● **Your task**: Return, unchanged, the rows from the one containing "referred (312, 516)" through the one containing "enacted (360, 818)", both included.

● **Data for this task**:
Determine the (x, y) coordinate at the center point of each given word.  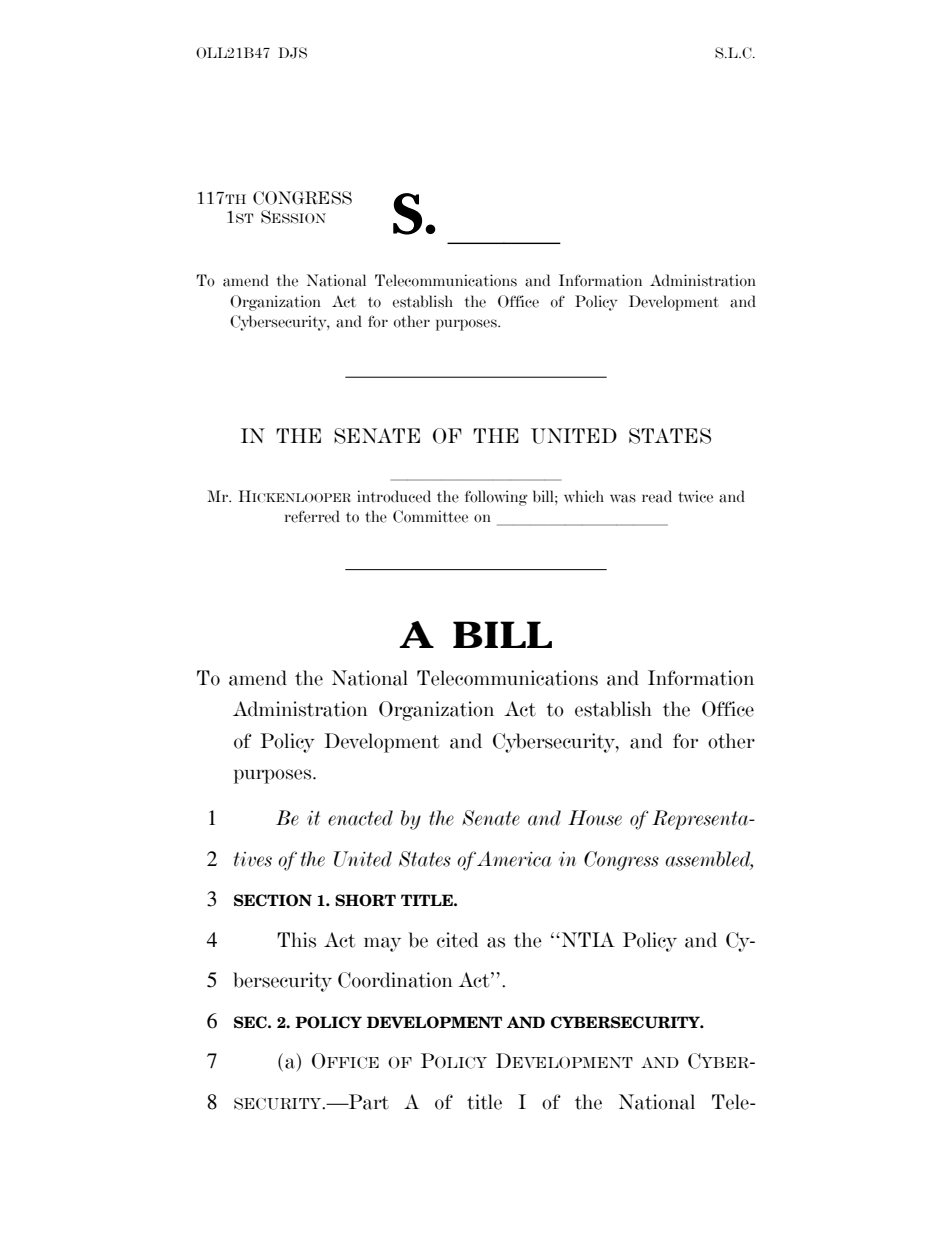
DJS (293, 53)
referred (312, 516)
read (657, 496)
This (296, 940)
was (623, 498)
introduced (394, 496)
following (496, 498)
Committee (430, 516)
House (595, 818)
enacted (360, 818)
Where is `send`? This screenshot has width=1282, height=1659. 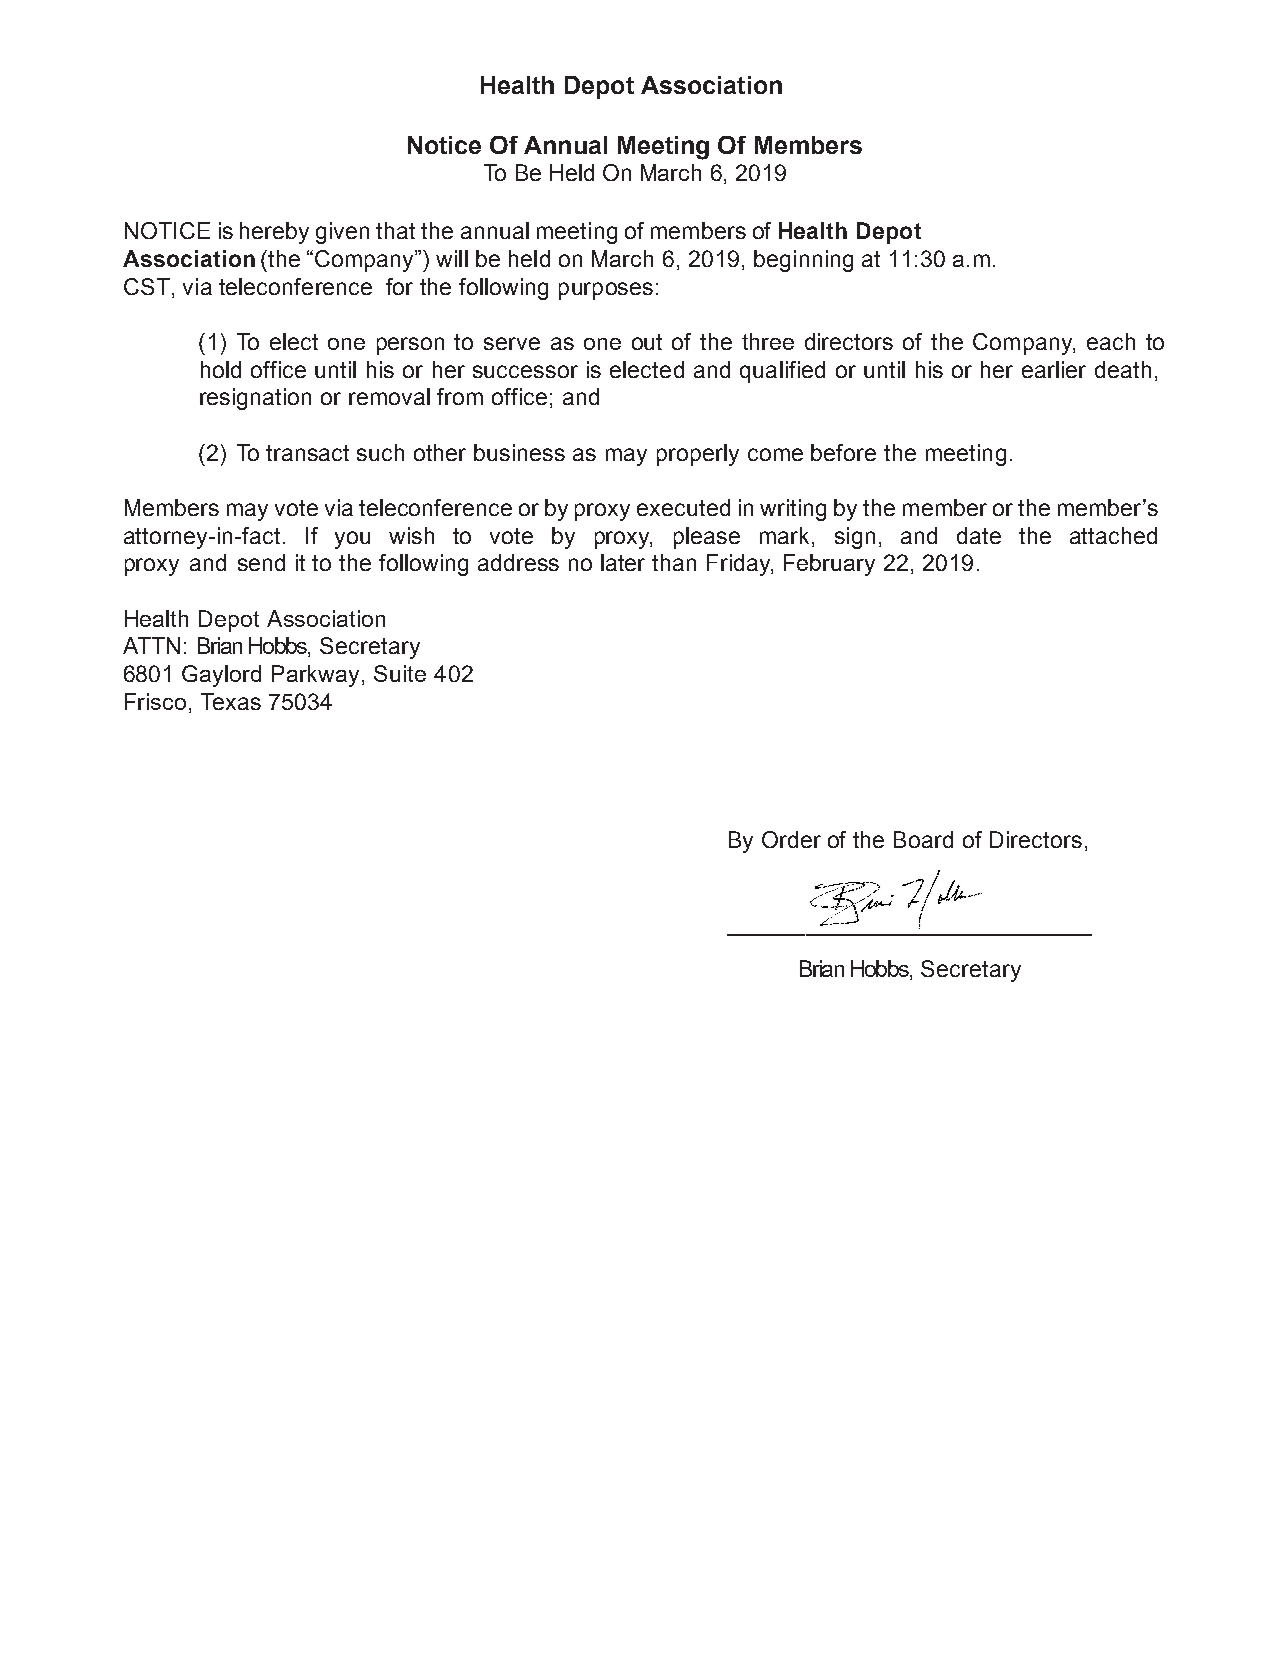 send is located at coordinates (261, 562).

---

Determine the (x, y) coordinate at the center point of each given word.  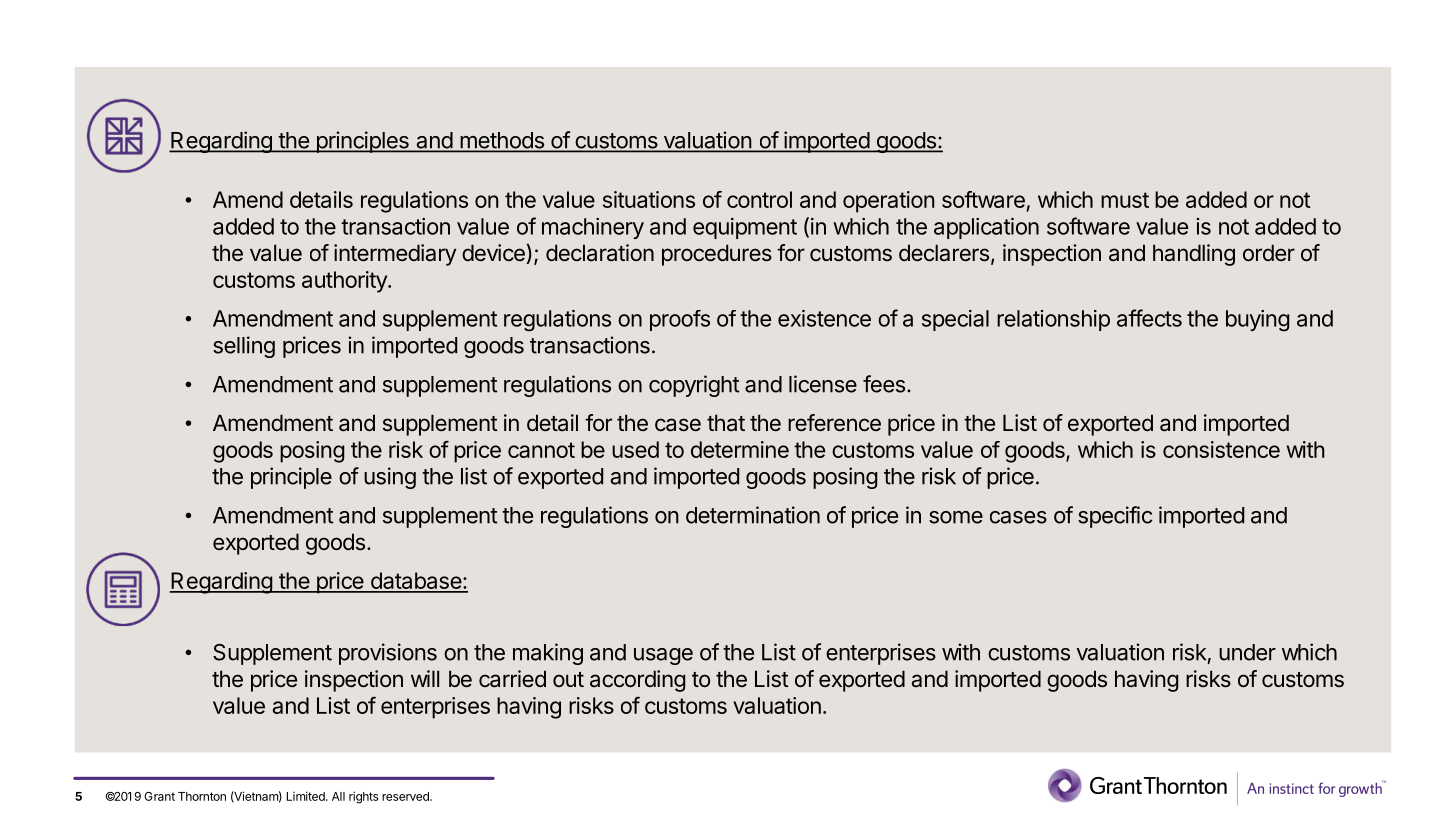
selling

● **Task solution**:
referred (312, 516)
read (657, 496)
This (296, 940)
was (623, 498)
introduced (394, 496)
following (496, 498)
Committee (430, 516)
House (595, 818)
enacted (360, 818)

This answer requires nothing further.